Homestead - South Dade

Homestead decorum policy allows mayor to ban residents from speaking

Resident James McDonough has accused officials of violating his constitutional rights for interrupting him while addressing the council.
Resident James McDonough has accused officials of violating his constitutional rights for interrupting him while addressing the council. Screen shot of city of Homestead video

Homestead officials approved a new decorum policy to set a standard for council meetings, but residents say it will prevent open communication with the government.

The policy allows the mayor to ban people from speaking during the public meeting if they make “impertinent or slanderous remarks,” or become “boisterous while addressing the council.”

If barred from speaking, only a majority vote of council members present will give permission to continue speaking during the public comments section of the meeting.

Residents in the city and surrounding communities voiced their concerns at the Wednesday night council meeting, saying it limited their constitutional rights.

“I am deeply, deeply concerned over the decorum policy,” said Sheila George, a resident from Cutler Bay. “This proposal seems more aimed at restricting speech critical of government than at ensuring the meeting runs smoothly and in a civil fashion.”

The policy also bans clapping, applauding, heckling or verbal outbursts in support or opposition to a speaker.

Mayor Jeff Porter previously told the council that adding a printed decorum policy in meeting agendas facilitated his job as chair in maintaining a certain order during meetings.

“The way our rules are written out, the decorum of the meeting is the responsibility of the chair — in this case, the mayor,” he said. “All this does is it puts it on the front page of the agenda to let everybody know there are certain rules and decorum that we expect everyone to operate under. So it’s not incumbent upon me or any chair to have to defend something that is buried in our charter.”

Homestead is not the only municipality to enforce these type of rules in their meetings. Other municipalities have similar decorum policies, including Miami-Dade County, South Miami, Surfside and Palmetto Bay.

The policy was the result of the rising tension during council meetings between the council and a couple of residents.

“There were some questions about First Amendment rights being violated here at the council,” Porter said. “I think the clarity in front of the agenda gives people the parameters of what the decorum is, instead of being buried in an ordinance.”

In January, resident James McDonough wanted to talk to the council about certain members of the police department who are under investigation by the county and the state.

When McDonough named Police Chief Al Rolle, City Manager George Gretsas interjected, asking the mayor to keep anyone from publicly denouncing someone at the meeting.

“It’s totally inappropriate,” Gretsas said. “If he has a specific issue, he should raise it.

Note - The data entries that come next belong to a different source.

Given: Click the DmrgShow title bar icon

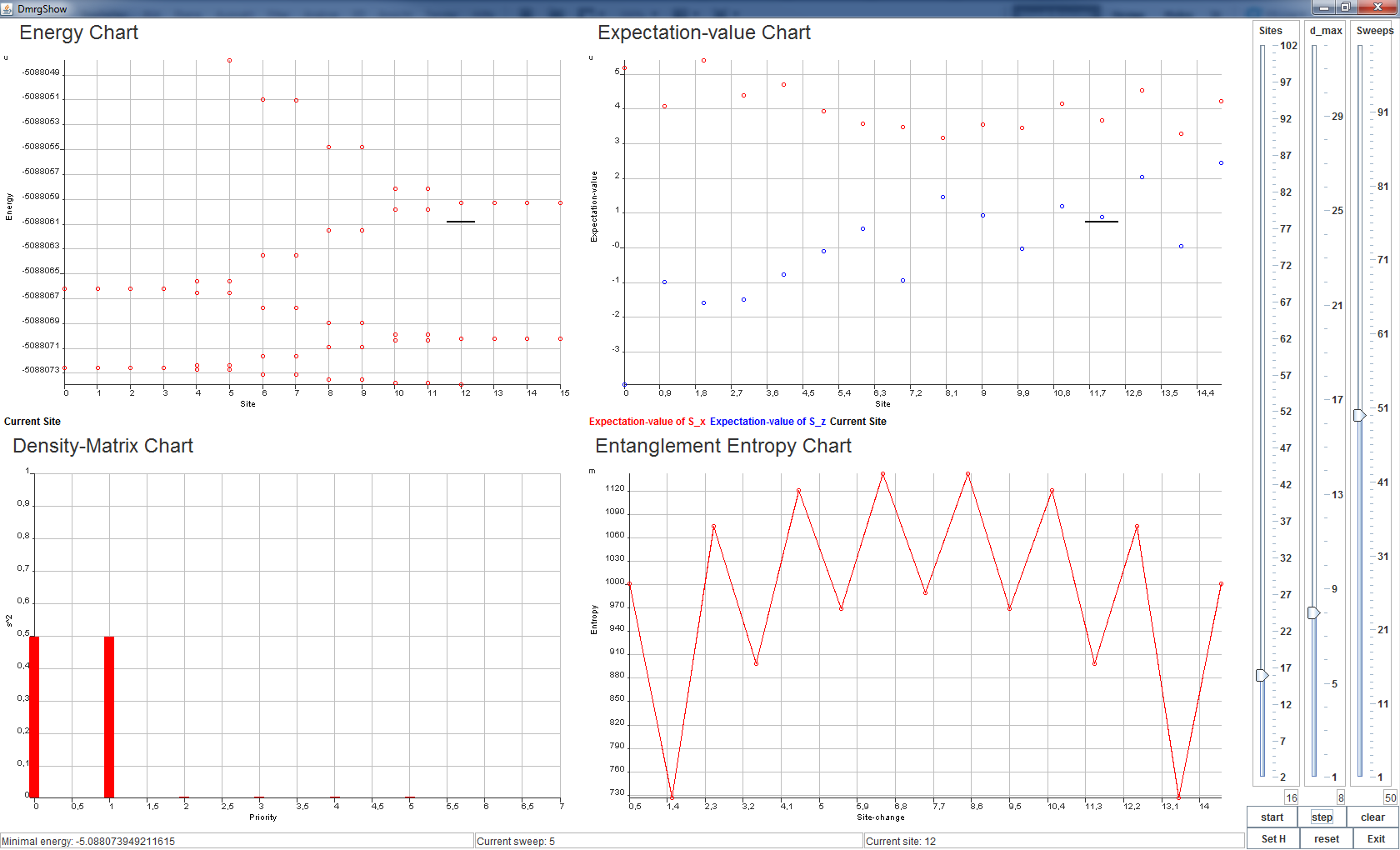Looking at the screenshot, I should 8,8.

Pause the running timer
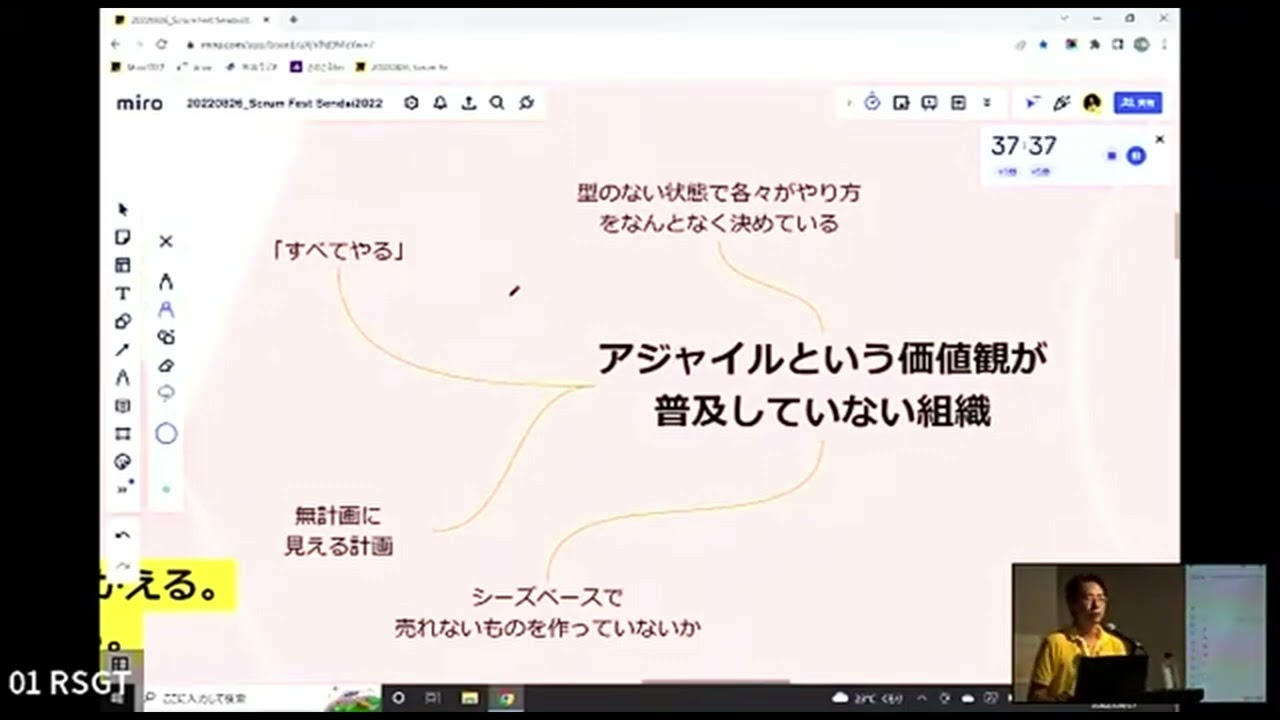point(1136,155)
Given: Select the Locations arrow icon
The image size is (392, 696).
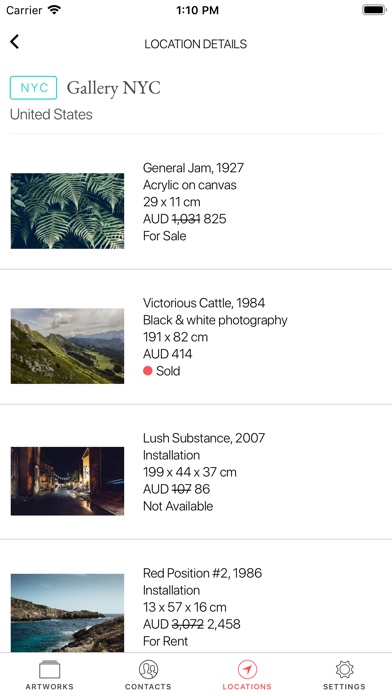Looking at the screenshot, I should pyautogui.click(x=247, y=669).
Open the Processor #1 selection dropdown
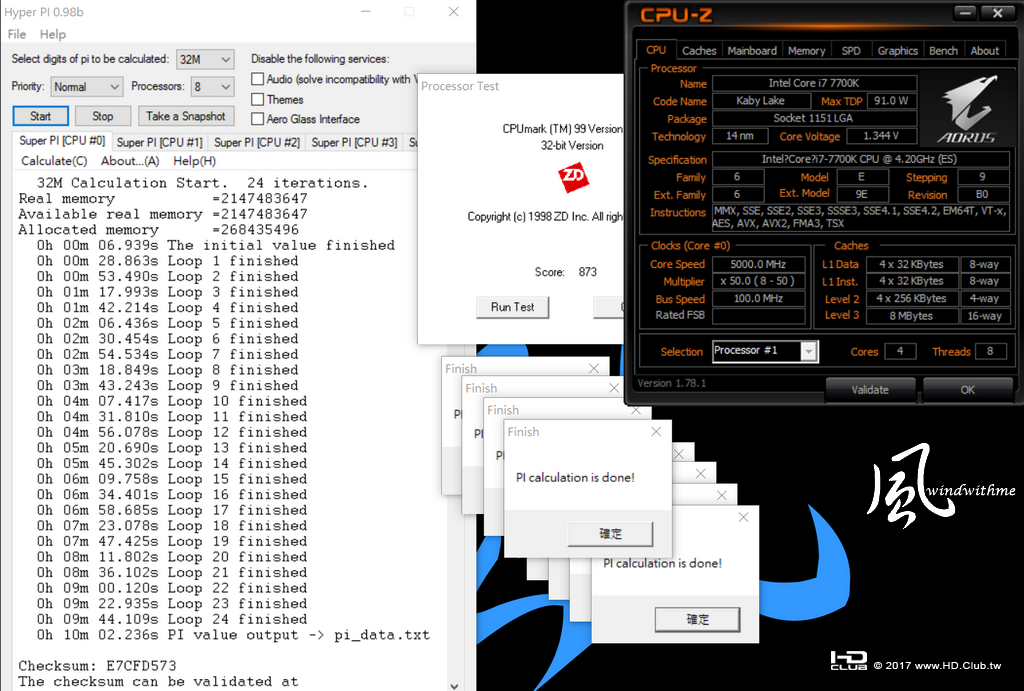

But to attack someone’s character and integrity at a public meeting is an outrage.”

Gretsas later said that no one has been charged with anything.

McDonough returned to the council in February and accused officials of violating his constitutional rights for interrupting him while addressing the council.

“Last time I was stopped from speaking for criticizing someone and I was wondering if that’s the policy people are supposed to follow,” he said.

Porter said there were ways to get things done and to publicly embarrass a city employee was not the decorum the city would like to practice.

Along with McDonough, resident Matthew Oakey has addressed the council repeatedly, expressing his discontent with the police department for not allowing citizens to carry pocket knives into public meetings.

He noted that the state statute covering the definition of a weapon “explicitly removes a common pocket knife” from the definition.

“So when you have that nice sign that says you can’t have a gun in here ... I leave mine in the car, but I also have to leave my pocket knife in the car,” Oakey said. “What are you afraid of?”

Oakey, who comes to meetings with McDonough, has approached the dais several times to bring up the issue of pocket knives with the council, while the city attorney has advised that a pocket knife is still considered a weapon.

“I don’t think anyone wants to get cut, or shot or stabbed,” Porter said in February.

At Wednesday night’s meeting, Oakey presented the council with documents denouncing a police officer and McDonough approach the dais to criticize the new policy.

“From my position, it appears there is a constitutionally ignorant presiding officer receiving inadequate advice from attorneys,” McDonough said.

No one was banned from speaking during Wednesday night’s meeting.